▶ _Texto do documento_:
'''
Em 2023, o Estudo Longitudinal de Saúde do Adulto (Elsa-Brasil), que acompanhou desde 2008, a saúde de mais de 15 mil adultos e idosos em seis capitais brasileiras, comprovou que, entre os anos de 2008 e 2010, para cada (01) pessoa branca vivendo com seis ou mais doenças crônicas, havia aproximadamente 13 pessoas pardas e 15 pessoas pretas na mesma situação.
Pessoas pretas, eram as mais adoecidas para hipertensão (48%), diabete (27%), doença renal crônica (11%) e, quase um terço desse grupo, eram pessoas com obesidade. Já as pardas estavam logo na sequência, com 23% do grupo com hipertensão, 20% com diabete, 9% com doença renal, e 23% com obesidade.
O estudo constatou ainda que, as Mulheres Negras, eram as mais adoecidas por múltiplas condições. Cerca de 10% das mulheres pretas conviviam com seis ou mais doenças crônicas no início do estudo. Em torno de 40% delas, conviviam com transtornos mentais como ansiedade e depressão, e 35% com obesidade. Para cada 10 óbitos de mulheres brancas, morreram 14 mulheres pardas e 17 mulheres pretas.
'''
▶ _Dados_:
'''
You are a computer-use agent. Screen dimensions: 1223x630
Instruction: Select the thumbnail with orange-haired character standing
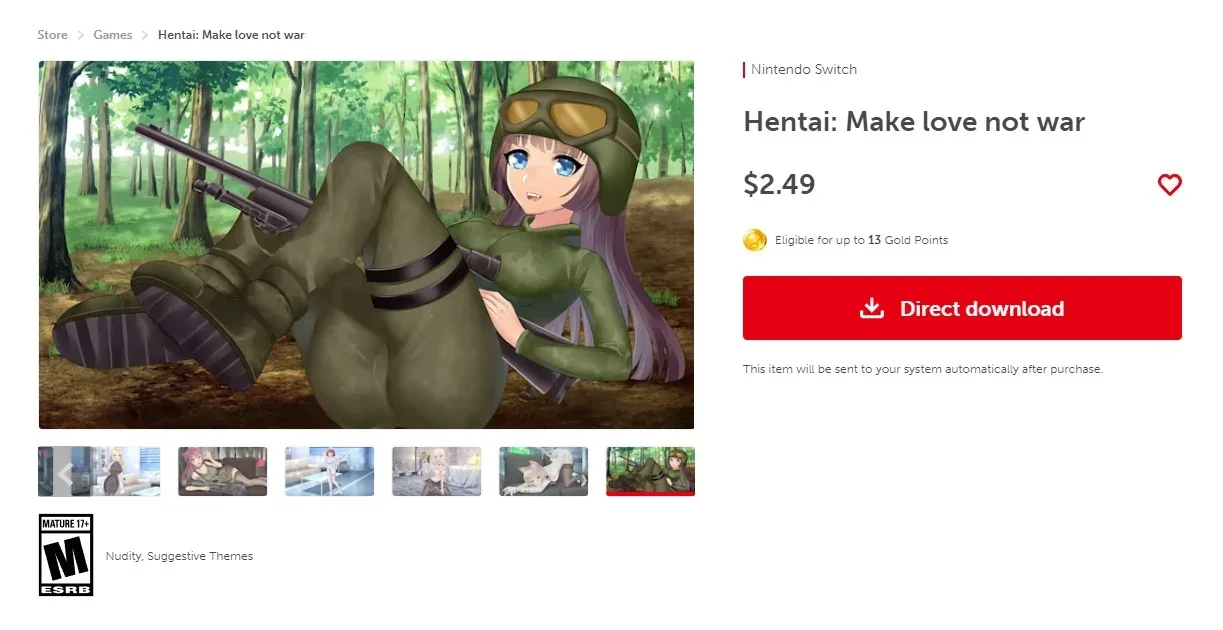point(329,471)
'''
▶ _Item de ação A_: No texto sobre o estudo Elsa-Brasil, quantas pessoas foram acompanhadas e em quantas capitais?
▶ _Item de ação B_: Prossiga o texto sobre o estudo Elsa-Brasil a partir da última frase apresentada.

▶ _Resposta A_: Mais de 15 mil adultos e idosos, em seis capitais brasileiras.

▶ _Resposta B_:
O Elsa-Brasil é conduzido por pesquisadores(as) da Fundação Oswaldo Cruz (Fiocruz), da Universidade de São Paulo (USP) e das Universidades Federais de Minas Gerais (UFMG), do Espírito Santo (Ufes), da Bahia (UFBA) e do Rio Grande do Sul (UFRGS).
Rede de apoio ancestral
A Casa das Mulheres da Maré, equipamento da Redes da Maré, em parceria com a King’s College de Londres, realizou a pesquisa Práticas de Resistência para Enfrentar a Resistência Urbana de Gênero na Maré. No estudo, as mulheres da Maré identificaram as seguintes estratégias para lidar com a violência armada: ficar em casa; buscar espaços mais protegidos dentro das casas; avaliar o risco das rotas, quando necessário circular; usar aplicativos on-line no celular para obter informações sobre situações e/ou documentar a violência; e ficar com outras mulheres para evitar agressões e abusos durante invasões domiciliares pela polícia.
As redes de apoio de outras mulheres, como mães, avós e tias, surgem como um recurso fundamental em situações de violência doméstica, abuso e necessidade de acesso à justiça para amparar mulheres. Em conflitos armados, as vizinhas cuidam das crianças, buscam nas escolas e se fazem presentes para assegurar a integridade dos pequenos na ausência do responsável.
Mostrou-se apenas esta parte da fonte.